§ **DIRECTIONS**:
When the line with "1494x812 pixels." appears below, start repeating lines exactly, and keep going through the line with "Task: Open the request editor hamburger menu"; add nothing outside that span.

Collected data
——————————

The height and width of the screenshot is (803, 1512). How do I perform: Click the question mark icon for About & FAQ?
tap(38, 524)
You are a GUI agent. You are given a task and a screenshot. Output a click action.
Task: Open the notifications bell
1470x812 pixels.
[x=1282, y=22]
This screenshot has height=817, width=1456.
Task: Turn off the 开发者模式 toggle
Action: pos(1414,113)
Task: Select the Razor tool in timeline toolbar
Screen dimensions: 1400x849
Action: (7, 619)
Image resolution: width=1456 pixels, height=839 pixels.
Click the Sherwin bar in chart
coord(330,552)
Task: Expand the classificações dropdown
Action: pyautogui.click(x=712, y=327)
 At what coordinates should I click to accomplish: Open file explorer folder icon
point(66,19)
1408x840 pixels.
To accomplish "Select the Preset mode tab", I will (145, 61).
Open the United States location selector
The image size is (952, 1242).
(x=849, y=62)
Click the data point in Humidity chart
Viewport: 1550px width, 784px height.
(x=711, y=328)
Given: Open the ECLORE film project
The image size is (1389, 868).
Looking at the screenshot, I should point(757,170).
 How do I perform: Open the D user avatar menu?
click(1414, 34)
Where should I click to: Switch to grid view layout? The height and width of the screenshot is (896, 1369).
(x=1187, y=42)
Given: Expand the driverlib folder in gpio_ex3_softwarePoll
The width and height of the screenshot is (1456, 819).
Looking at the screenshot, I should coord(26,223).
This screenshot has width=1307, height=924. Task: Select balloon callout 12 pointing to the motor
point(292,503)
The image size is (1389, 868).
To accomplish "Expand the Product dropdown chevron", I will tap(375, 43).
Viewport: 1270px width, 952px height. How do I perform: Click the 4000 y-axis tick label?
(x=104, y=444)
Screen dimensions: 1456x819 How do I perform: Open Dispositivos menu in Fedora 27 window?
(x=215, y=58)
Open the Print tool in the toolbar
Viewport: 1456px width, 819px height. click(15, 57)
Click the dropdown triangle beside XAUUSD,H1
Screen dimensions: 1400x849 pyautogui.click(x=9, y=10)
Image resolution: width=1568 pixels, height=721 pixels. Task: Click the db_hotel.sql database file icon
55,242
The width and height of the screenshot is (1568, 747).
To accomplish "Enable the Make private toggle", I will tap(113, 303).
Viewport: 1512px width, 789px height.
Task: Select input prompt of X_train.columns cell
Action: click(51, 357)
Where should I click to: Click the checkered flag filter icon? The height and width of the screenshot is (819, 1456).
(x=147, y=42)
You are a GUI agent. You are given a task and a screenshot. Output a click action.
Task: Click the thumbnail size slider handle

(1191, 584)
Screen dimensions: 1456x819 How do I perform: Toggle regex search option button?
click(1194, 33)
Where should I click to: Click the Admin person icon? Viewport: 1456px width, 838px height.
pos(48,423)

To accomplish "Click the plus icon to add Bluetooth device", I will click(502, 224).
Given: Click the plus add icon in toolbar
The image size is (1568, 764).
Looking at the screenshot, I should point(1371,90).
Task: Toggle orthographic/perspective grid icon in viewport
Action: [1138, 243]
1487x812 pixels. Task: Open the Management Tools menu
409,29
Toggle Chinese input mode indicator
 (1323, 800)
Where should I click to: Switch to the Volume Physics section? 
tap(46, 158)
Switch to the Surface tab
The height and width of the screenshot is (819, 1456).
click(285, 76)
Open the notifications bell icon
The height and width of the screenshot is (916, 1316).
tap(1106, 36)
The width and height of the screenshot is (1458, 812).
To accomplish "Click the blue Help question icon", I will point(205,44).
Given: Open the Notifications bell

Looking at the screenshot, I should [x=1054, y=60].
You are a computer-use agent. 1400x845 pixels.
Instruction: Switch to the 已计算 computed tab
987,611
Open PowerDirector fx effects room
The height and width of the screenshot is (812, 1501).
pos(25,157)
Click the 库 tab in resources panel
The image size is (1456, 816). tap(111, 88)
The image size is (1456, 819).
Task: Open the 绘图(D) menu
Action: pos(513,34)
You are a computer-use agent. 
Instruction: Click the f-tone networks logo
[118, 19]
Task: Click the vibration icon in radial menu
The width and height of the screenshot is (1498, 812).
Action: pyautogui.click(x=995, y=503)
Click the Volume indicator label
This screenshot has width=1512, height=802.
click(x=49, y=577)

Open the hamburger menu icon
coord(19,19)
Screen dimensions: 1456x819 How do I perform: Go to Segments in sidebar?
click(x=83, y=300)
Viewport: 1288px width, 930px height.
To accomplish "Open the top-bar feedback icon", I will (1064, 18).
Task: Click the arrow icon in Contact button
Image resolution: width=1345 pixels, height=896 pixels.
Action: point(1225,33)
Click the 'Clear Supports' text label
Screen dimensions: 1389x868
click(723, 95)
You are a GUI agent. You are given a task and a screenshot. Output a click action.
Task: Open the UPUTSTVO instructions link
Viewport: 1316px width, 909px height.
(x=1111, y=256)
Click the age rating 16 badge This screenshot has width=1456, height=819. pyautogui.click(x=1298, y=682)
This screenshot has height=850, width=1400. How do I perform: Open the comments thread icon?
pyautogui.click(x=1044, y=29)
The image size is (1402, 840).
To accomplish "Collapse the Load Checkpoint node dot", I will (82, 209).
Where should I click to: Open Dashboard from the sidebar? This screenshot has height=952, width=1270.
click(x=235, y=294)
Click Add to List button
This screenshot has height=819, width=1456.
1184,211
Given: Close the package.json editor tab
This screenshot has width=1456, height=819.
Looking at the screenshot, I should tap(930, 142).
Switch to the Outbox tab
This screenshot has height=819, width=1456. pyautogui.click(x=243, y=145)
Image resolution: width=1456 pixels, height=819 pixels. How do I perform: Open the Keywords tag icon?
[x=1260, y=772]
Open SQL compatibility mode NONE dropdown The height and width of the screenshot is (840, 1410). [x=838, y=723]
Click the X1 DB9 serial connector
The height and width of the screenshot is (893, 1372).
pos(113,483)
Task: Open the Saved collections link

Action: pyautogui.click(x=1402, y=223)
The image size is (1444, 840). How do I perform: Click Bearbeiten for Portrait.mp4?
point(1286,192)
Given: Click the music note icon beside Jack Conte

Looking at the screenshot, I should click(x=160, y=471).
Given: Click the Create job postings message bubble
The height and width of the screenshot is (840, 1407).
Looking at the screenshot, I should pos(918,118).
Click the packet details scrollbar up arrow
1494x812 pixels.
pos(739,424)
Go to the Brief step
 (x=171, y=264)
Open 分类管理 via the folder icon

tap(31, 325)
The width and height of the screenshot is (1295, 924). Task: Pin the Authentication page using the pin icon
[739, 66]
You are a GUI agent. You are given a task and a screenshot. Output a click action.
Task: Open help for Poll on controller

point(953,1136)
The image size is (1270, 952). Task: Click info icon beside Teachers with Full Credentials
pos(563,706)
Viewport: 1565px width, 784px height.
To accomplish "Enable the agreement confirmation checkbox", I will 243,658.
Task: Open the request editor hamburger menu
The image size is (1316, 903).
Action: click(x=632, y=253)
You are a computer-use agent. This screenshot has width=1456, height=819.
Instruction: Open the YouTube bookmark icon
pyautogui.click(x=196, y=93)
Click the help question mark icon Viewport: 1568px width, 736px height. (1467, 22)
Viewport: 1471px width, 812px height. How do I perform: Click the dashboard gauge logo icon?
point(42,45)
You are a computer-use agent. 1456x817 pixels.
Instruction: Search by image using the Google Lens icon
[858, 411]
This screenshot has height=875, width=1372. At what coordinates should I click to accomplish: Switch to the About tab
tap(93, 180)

——————————

§ **RESULT OF THE EXERCISE**:
1494x812 pixels.
pos(739,424)
Go to the Brief step
 (x=171, y=264)
Open 分类管理 via the folder icon

tap(31, 325)
The width and height of the screenshot is (1295, 924). Task: Pin the Authentication page using the pin icon
[739, 66]
You are a GUI agent. You are given a task and a screenshot. Output a click action.
Task: Open help for Poll on controller

point(953,1136)
The image size is (1270, 952). Task: Click info icon beside Teachers with Full Credentials
pos(563,706)
Viewport: 1565px width, 784px height.
To accomplish "Enable the agreement confirmation checkbox", I will 243,658.
Task: Open the request editor hamburger menu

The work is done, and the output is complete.